[What this task involves]
Pull every line of the entries that has the word "count".

:: Available records

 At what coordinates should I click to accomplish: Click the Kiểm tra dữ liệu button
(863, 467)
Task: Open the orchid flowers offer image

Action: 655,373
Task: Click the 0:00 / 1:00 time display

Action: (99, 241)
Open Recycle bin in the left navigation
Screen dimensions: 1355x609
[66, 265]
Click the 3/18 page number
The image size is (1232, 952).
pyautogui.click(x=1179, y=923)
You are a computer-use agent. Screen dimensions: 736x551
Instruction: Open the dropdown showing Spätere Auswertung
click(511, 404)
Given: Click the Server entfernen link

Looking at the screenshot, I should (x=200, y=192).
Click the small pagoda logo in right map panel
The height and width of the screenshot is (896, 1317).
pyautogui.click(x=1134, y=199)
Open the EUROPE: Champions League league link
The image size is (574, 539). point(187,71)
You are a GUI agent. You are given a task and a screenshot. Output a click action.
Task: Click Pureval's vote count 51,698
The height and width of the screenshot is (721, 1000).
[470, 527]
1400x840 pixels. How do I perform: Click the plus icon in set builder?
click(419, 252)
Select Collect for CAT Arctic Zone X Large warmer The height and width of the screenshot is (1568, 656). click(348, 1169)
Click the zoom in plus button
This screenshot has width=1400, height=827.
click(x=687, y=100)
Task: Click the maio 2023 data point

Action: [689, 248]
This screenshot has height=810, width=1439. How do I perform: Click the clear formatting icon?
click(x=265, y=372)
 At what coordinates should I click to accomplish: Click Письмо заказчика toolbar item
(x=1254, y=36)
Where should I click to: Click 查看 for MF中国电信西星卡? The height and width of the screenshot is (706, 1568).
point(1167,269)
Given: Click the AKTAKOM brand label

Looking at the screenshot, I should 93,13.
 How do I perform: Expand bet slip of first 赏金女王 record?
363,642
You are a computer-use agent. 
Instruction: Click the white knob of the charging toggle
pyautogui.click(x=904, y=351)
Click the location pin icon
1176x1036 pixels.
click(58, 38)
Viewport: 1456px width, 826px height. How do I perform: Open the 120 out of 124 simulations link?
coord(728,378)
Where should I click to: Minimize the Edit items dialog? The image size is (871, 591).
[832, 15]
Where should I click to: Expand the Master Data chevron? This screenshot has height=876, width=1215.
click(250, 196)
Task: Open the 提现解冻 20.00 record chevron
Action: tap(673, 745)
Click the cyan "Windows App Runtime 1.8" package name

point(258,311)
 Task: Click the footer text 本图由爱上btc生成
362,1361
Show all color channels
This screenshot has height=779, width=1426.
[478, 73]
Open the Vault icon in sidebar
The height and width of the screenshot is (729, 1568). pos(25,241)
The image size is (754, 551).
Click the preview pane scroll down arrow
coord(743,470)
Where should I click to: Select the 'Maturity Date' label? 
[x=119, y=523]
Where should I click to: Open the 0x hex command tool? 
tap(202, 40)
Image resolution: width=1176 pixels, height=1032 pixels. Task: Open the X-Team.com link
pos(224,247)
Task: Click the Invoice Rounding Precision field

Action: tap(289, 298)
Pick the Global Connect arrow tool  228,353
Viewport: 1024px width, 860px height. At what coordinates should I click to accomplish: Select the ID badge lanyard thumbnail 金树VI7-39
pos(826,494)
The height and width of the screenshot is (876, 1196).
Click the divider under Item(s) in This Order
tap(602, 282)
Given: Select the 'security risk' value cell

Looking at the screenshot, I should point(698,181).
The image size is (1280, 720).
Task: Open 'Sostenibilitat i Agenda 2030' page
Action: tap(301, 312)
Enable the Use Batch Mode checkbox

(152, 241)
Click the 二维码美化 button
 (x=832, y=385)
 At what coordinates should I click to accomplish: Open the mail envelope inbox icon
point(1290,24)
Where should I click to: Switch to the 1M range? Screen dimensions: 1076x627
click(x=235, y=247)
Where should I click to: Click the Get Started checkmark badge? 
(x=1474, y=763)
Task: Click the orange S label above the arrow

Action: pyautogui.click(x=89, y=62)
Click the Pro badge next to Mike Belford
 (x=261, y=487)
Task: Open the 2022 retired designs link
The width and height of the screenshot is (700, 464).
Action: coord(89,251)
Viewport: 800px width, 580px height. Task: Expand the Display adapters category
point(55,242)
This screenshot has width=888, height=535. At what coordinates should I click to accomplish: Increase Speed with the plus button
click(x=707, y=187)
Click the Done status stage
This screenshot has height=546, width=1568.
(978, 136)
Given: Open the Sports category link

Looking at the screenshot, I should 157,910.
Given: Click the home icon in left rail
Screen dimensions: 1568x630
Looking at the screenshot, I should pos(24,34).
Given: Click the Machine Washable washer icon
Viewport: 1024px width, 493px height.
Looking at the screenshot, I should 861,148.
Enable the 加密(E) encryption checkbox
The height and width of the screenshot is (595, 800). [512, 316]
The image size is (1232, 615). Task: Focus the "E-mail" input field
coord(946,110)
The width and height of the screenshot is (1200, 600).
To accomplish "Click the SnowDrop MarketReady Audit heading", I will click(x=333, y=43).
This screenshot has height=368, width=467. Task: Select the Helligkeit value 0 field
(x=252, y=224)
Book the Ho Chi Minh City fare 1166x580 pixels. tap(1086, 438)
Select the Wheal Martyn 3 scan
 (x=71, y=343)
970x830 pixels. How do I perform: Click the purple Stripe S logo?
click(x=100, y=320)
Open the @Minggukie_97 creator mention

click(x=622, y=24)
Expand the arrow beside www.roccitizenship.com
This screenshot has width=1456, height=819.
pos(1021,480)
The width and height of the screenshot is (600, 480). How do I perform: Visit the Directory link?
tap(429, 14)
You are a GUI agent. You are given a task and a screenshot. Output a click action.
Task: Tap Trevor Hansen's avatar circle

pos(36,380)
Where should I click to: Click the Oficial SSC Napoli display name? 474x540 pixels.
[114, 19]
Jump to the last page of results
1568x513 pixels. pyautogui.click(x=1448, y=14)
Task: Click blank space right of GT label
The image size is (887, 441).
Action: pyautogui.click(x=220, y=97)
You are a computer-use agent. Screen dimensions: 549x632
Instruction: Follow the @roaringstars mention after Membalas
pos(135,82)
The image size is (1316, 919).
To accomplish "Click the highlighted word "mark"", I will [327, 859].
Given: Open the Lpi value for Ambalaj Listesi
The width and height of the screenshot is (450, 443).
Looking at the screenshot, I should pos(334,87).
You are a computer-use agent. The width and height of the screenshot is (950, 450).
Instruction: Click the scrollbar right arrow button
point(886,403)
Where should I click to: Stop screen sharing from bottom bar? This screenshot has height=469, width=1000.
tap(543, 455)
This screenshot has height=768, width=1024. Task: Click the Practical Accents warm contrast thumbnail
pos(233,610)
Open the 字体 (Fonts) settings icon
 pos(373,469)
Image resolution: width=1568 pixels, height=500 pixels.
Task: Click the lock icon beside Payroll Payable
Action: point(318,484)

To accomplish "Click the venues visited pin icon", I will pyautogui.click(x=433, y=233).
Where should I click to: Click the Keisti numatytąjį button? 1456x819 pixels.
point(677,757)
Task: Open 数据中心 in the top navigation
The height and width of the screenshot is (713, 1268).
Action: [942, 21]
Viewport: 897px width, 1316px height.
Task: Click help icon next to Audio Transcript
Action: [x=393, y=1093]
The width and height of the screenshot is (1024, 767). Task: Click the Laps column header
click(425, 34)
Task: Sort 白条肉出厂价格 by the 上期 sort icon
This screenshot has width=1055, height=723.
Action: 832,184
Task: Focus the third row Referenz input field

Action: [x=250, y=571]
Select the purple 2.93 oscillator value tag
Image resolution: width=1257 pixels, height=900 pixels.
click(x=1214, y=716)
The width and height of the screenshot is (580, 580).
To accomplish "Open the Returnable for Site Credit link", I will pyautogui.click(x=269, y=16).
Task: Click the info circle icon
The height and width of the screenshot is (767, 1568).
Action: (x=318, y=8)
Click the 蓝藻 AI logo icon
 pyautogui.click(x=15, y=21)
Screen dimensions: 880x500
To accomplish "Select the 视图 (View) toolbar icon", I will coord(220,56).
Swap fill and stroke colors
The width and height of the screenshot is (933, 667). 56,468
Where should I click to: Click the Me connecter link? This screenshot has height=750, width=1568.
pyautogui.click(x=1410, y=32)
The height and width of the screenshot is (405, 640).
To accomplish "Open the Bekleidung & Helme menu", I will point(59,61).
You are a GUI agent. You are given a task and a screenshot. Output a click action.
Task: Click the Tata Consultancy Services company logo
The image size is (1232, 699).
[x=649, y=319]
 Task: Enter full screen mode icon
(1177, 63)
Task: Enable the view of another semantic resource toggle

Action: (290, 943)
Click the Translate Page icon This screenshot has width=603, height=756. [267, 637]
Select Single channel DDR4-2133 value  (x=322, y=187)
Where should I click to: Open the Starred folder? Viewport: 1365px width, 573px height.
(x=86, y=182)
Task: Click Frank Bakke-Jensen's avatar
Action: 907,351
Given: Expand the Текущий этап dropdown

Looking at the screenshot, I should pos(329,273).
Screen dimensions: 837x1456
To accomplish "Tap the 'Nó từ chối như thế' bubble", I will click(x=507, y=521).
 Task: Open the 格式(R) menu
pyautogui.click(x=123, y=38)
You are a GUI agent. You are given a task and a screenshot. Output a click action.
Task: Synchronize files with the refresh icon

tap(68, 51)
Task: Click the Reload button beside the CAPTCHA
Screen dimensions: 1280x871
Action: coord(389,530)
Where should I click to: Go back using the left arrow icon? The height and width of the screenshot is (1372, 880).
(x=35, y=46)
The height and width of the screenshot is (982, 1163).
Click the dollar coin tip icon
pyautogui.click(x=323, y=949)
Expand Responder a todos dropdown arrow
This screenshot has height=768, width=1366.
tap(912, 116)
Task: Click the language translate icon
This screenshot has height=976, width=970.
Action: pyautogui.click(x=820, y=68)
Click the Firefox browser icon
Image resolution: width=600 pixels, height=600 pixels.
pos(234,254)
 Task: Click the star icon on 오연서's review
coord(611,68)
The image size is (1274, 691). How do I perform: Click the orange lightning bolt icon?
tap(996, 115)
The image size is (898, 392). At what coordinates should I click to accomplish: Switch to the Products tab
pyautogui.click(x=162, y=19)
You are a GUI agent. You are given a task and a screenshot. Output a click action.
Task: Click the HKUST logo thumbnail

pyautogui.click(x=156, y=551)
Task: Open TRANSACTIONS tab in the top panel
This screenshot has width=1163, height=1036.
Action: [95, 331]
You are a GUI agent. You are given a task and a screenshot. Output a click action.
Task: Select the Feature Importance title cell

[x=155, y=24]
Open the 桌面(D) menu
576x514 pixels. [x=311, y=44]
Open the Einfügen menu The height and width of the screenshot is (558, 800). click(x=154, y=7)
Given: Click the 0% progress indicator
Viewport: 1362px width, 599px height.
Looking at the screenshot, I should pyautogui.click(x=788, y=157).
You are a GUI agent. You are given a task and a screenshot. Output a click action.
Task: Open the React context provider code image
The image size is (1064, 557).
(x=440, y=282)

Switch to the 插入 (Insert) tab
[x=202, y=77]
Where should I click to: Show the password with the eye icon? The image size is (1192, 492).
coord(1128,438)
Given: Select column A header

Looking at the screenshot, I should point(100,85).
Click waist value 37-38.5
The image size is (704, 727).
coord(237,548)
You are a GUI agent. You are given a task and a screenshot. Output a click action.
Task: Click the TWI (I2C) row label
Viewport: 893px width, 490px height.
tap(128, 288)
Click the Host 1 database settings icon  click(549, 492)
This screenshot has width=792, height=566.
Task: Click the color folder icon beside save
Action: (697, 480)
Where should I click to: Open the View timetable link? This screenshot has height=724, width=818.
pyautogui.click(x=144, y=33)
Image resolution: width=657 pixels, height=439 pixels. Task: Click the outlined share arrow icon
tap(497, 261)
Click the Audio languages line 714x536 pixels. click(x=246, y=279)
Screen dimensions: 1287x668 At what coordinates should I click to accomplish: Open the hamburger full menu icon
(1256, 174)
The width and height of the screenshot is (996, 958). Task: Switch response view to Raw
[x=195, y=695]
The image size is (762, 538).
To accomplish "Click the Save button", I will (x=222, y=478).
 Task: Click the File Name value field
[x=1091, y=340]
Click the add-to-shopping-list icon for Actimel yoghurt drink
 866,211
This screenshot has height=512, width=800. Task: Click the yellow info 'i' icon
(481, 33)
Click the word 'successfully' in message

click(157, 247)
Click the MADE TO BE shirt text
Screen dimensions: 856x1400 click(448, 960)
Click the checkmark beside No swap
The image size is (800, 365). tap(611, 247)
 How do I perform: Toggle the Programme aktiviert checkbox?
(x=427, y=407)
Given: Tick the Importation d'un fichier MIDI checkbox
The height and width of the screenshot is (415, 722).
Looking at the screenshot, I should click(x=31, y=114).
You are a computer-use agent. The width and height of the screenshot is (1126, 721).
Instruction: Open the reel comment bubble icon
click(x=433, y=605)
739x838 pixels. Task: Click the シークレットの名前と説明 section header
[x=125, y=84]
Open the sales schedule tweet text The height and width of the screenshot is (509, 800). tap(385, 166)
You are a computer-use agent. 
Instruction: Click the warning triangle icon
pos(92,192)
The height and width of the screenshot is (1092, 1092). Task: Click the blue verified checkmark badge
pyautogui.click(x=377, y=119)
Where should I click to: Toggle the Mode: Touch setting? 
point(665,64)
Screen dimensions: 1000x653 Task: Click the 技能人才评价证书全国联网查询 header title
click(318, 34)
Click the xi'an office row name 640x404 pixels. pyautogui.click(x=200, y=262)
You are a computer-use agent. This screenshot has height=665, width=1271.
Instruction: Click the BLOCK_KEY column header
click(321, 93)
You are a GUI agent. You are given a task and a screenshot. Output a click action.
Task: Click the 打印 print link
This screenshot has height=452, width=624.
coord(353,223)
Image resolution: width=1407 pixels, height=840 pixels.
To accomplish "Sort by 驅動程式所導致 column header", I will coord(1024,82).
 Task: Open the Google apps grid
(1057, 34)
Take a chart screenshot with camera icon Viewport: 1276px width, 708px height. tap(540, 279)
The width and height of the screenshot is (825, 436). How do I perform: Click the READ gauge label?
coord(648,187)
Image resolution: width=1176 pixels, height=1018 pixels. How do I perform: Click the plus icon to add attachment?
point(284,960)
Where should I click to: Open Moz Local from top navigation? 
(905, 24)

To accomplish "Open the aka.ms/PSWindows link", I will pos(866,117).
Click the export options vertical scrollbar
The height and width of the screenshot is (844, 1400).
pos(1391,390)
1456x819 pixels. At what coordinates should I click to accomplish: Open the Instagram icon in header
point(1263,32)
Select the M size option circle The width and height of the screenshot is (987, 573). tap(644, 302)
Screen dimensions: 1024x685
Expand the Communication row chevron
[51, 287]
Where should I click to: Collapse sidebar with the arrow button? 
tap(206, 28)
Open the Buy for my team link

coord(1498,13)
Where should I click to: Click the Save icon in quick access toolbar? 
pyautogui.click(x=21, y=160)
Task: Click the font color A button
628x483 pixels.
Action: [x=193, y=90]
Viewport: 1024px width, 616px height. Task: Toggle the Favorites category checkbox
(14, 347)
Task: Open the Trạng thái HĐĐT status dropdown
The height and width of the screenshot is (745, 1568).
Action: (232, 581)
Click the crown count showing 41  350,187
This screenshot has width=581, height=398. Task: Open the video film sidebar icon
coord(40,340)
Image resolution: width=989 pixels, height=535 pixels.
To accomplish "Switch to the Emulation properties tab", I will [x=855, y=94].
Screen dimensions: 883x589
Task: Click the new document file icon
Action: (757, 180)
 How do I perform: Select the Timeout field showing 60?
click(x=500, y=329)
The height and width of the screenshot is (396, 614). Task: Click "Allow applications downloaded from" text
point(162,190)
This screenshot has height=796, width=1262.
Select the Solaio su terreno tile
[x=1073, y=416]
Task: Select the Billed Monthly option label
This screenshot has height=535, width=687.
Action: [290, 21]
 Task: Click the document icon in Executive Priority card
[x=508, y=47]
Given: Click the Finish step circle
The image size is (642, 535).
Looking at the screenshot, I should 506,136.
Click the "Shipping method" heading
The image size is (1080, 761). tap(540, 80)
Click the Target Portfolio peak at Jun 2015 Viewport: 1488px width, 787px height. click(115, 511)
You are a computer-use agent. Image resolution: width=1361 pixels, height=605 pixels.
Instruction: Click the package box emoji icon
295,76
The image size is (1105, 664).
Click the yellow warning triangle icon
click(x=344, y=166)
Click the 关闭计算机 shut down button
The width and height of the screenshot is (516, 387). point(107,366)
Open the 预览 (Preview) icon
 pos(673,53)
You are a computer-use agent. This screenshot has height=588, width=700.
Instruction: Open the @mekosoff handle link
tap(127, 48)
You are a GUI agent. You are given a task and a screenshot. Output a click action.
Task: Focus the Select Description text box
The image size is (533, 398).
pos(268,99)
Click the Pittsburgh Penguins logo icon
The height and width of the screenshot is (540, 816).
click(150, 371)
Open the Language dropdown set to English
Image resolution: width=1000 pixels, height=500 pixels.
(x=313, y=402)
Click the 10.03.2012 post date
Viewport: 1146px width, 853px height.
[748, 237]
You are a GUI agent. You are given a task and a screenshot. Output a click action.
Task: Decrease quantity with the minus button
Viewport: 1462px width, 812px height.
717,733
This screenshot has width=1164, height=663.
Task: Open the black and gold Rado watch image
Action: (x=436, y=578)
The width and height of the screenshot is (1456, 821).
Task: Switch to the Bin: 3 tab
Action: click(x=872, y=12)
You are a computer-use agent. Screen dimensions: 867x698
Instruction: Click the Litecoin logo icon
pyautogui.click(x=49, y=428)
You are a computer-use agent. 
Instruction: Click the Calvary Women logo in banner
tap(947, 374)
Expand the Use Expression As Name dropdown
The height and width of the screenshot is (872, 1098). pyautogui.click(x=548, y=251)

::::

[Task output]
Task: Click Pureval's vote count 51,698
Click the crown count showing 41  350,187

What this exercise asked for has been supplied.